I had a hickup with HA two days ago. My VM host did run out of space, just a bunch of MBs before the VM would have run out, during an HA update. I fixed that host issue, and for good measures resized the stock .vdi file to double size too, and by this destroyed my partition table and lost the whole machine. I got my VBox system on that just 3 sub-versions spanning bug in the VirtualBox core that made the resize move the blocks, yeeha. As luck would have it.

So now Im back with an all new 7.4 .vdi, and just up 2 days and only a bunch (about 28) of tasmota switches integrated, no non stock data storage. And my DB is already over 1 GB and my backups are growing fast.

image
and
image

Well, this time I run samba backup, so no significant space will be taken up by the 7 local backups, and my backup location will not run out of space in the next years, even if I keep adding those backups on a daily basis almost indefinitely, but I got it set to keep only 70 anyway.

Also this way I will never lose my integration again. :slight_smile: as my backup gets an ex-house rsnapshot ever night. :smiley:

SO the QUESTION is: when I start adding weather data, and some stuff that I want stored for years, and not just the about 10 days I think HA does on stock settings. Where will my DB end? And would a MariaDB switch improve that issue? How about the maria DB to fix a performance issue?

For space reasons, I switched the HA disc from SSD to conventional hard drive, as my VM SSD environment is kind of limited with its 2x 512 GB raid 1 setup, while with the conventional drives I got plenty with 4x 20tb in a raid 10 config. But I cant increase the SSD as my space, sata-ports as well as physically, is kind of used up in the HP ProLiant micro gen8. I only could go with the sata ports on the mainboard and they are really slow compared to the Hardware Raid controller. Hence the switch to spinning discs.

Did not see any speed changes as of yet but could add just a second VM drive for the DB only on the SSD environment, if that would help the speed. If so, what size should I go with?

I had quite some performance issues with graphs last time. Kinde of they took 10 to 30 seconds to load in lovelace dashboard. And thats annoying if you just want to take a short look at the temps of last night, to know if you would need to switch on the preheat of the car to defrost it (yes im upgrading that to afterburner to automate it, but currently its still manual.)
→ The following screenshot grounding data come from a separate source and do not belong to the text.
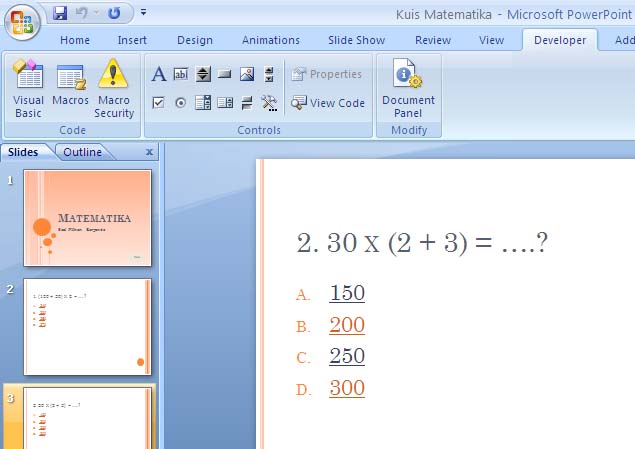Open the Visual Basic editor
Image resolution: width=635 pixels, height=449 pixels.
pyautogui.click(x=28, y=88)
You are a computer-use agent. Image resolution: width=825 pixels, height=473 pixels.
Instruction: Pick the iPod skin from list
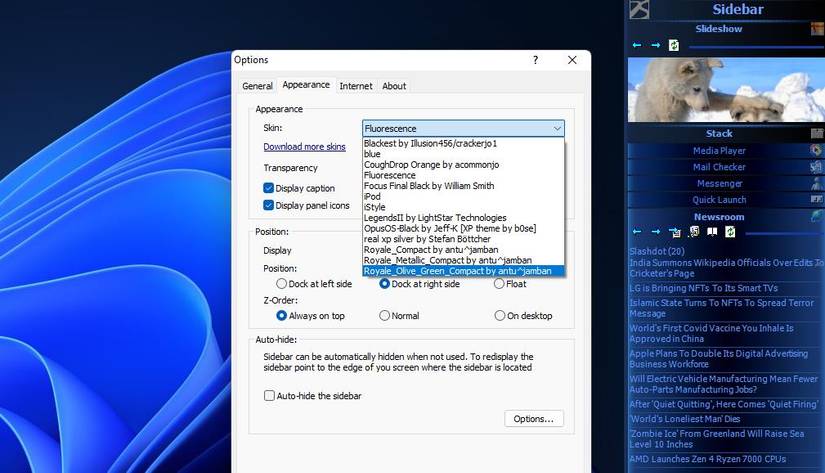373,197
Whats your thoughts and experiences with that guys?
THanks

For recent data I stick to the default 10 days or so … Long term data is pushed to influxdb and grafana

Personally I don’t use the inbuilt databases for querying large data sets as they’re not designed for analytics

Also try to reduce the number of entities that you have, this will certainly help reduce the local database size

Hope this helps

1 Like

Quite simply, the database design for Home Assistant is an absolute disaster and is not suitable for use, let alone storing data you actually want.
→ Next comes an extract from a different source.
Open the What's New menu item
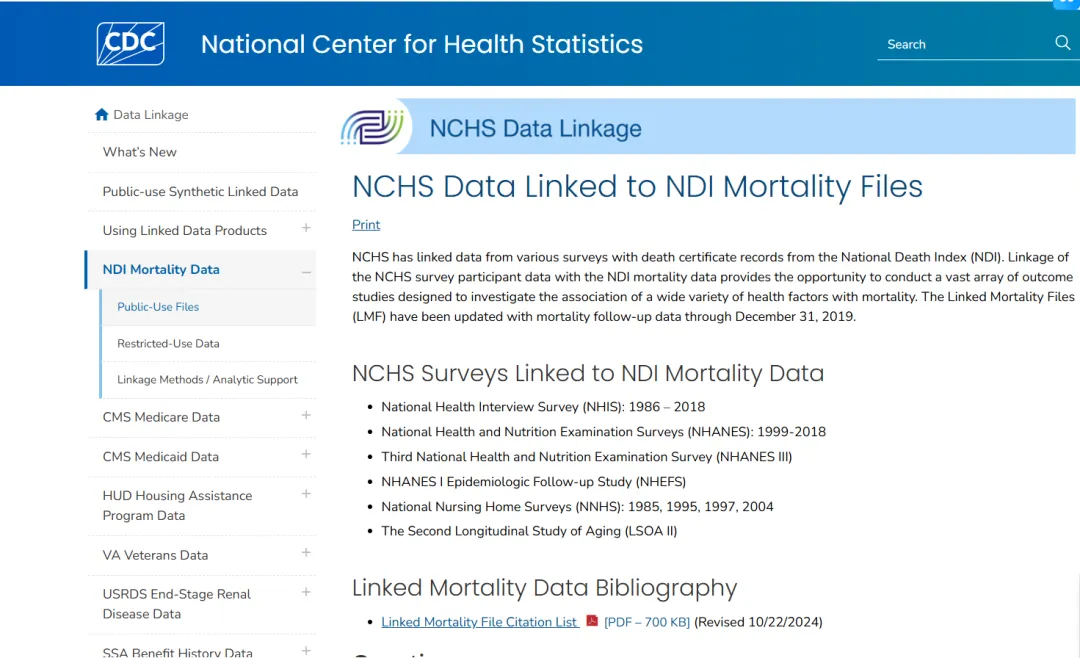 tap(140, 152)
Give up the dream of using it for anything other than 1 - 2 weeks of data (and even then it will grow to multiple GBs) and instead use another database for long term storage. I believe that InfluxDB is the popular choice for long term data storage.

In case you are curious, the HA DB is treated like a flat file. Every state change creates a record where the state is stored as a VARCHAR(256) (seriously) and all attributes are dumped in a JSON string into a field stored as TEXT (yes, really).

And don’t expect the database in those backups to be useful. Often, the SQLite DB is corrupt beyond repair if restored from backup as the file was backed up during writes with open “transactions” (not that transactions are actually used, they are not).

1 Like

Im not sure where you are “heading”, or what you mean, you do know sqlite is “called” a “flat-file-db”, but that doesn’t mean it’s actually “flat” … or what do you mean by “treated like a flat file” ?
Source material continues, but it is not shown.